Persistent homology, a technique from computational topology, has recently shown strong empirical performance in the context of graph classification. Being able to capture long range graph properties via higher-order topological features, such as cycles of arbitrary length, in combination with multi-scale topological descriptors, has improved predictive performance for data sets with prominent topological structures, such as molecules.

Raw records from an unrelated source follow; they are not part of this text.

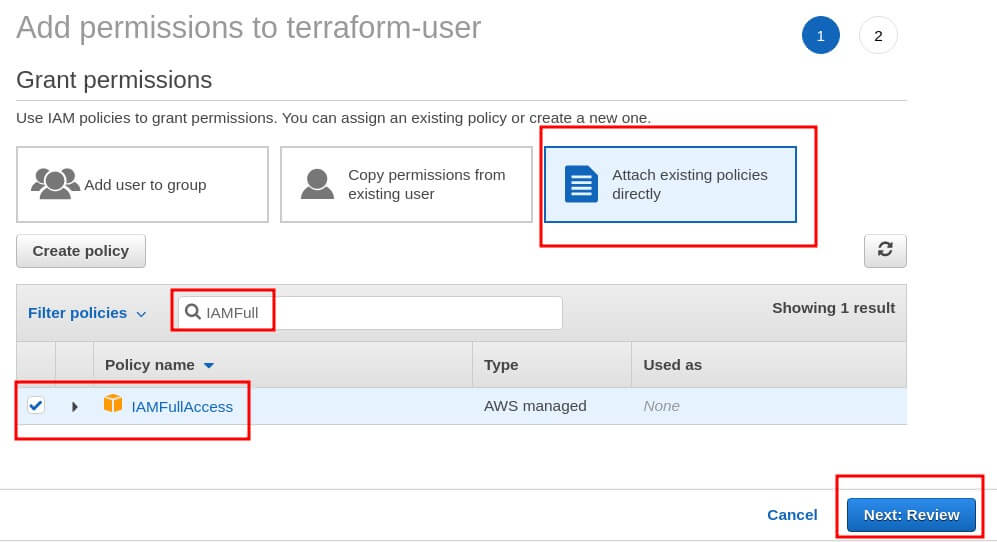This screenshot has width=997, height=542.
Task: Expand the IAMFullAccess policy row details
Action: pyautogui.click(x=75, y=406)
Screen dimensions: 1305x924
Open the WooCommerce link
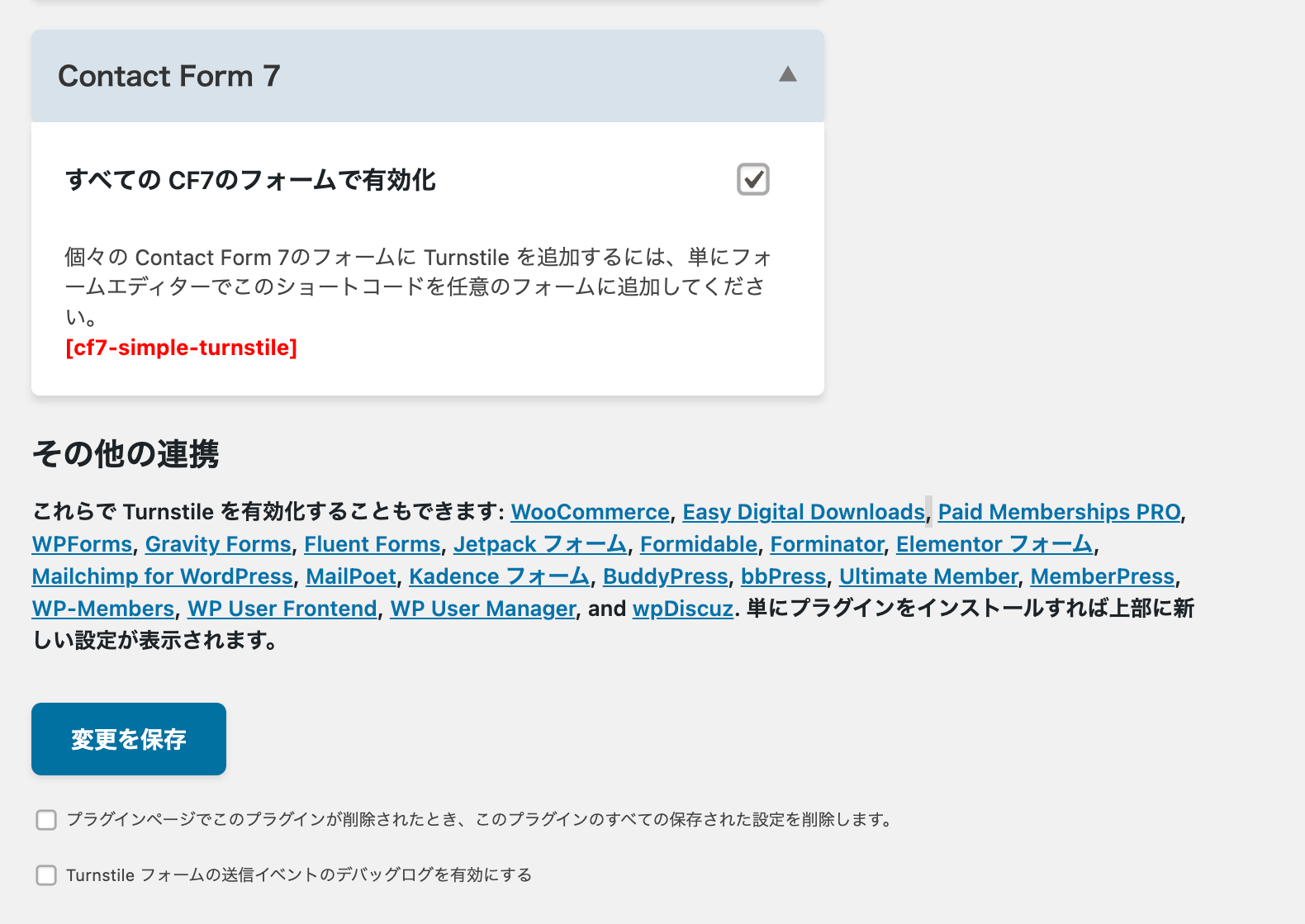pos(590,512)
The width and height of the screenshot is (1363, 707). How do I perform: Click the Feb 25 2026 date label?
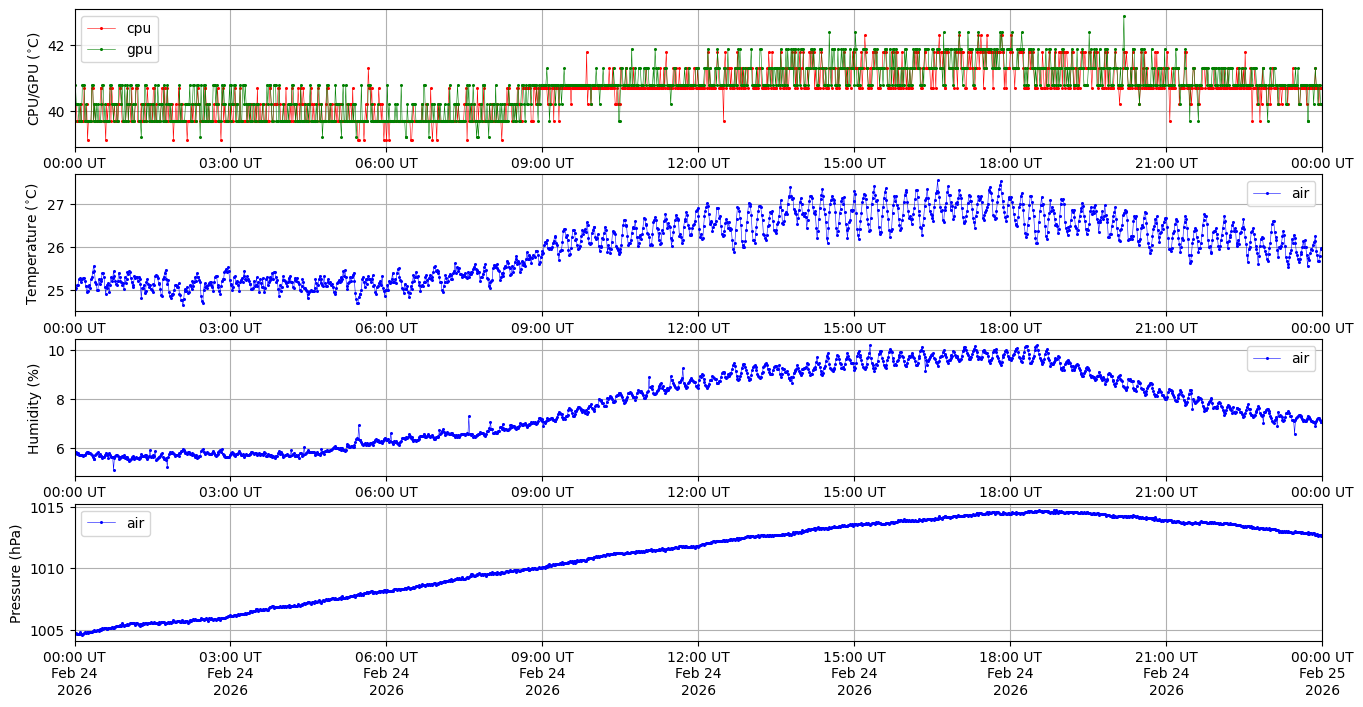(1322, 673)
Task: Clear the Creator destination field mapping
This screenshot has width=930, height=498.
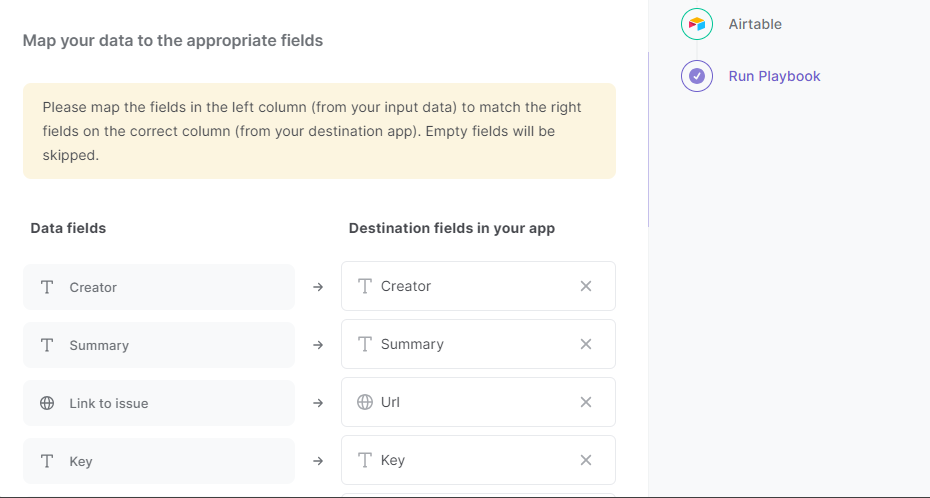Action: pyautogui.click(x=586, y=286)
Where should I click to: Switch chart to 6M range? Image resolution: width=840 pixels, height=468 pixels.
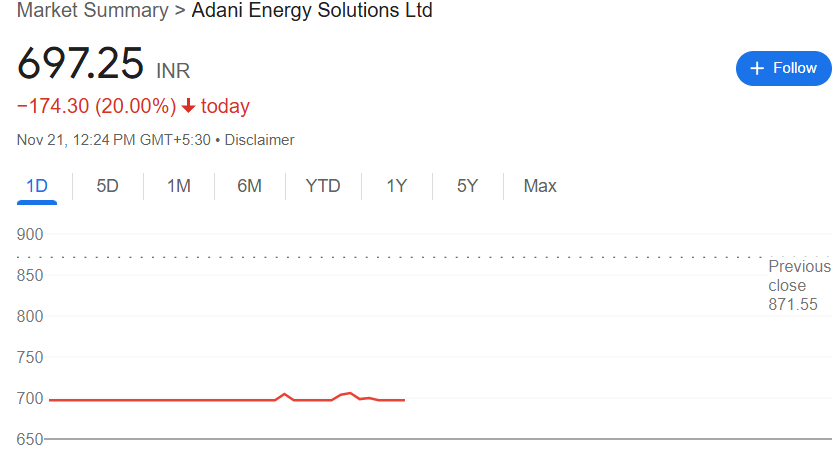click(249, 186)
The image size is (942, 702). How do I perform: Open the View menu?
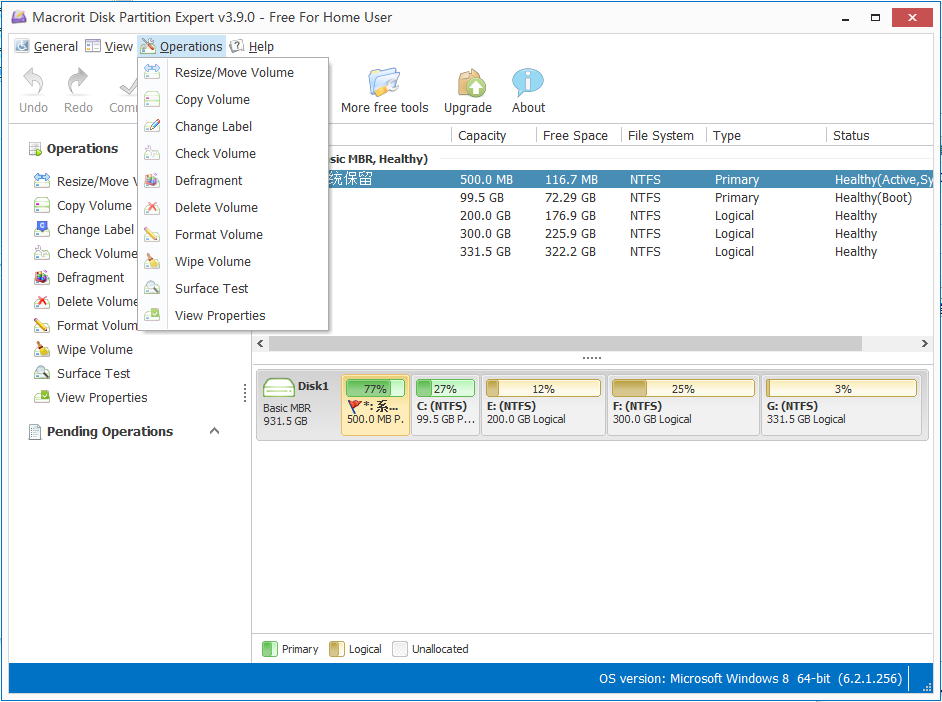point(109,46)
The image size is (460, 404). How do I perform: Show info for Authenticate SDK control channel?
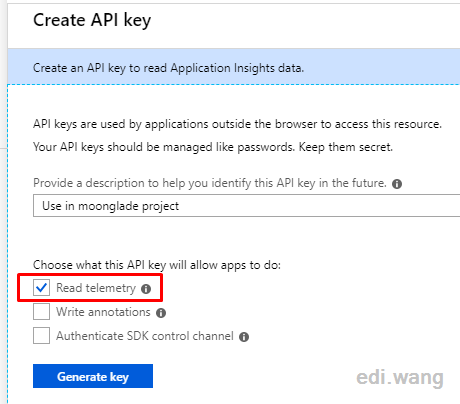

At the same time, the theoretical properties of persistent homology have not been formally assessed in this context. This paper intends to bridge the gap between computational topology and graph machine learning by providing a brief introduction to persistent homology in the context of graphs, as well as a theoretical discussion and empirical analysis of its expressivity for graph learning tasks.

翻译：持久同调，一种计算拓扑技术，近年来在图分类任务中展现出强大的实证性能。通过捕捉长程图属性（例如任意长度的环）这一高阶拓扑特征，结合多尺度拓扑描述符，该方法显著提升了具有显著拓扑结构的数据集（如分子）的预测性能。然而，在此背景下，持久同调的理论特性尚未得到正式评估。本文旨在通过简要介绍图表环境中的持久同调，并对其在图表学习任务中的表达性进行理论探讨与实证分析，从而弥合计算拓扑与图表机器学习之间的鸿沟。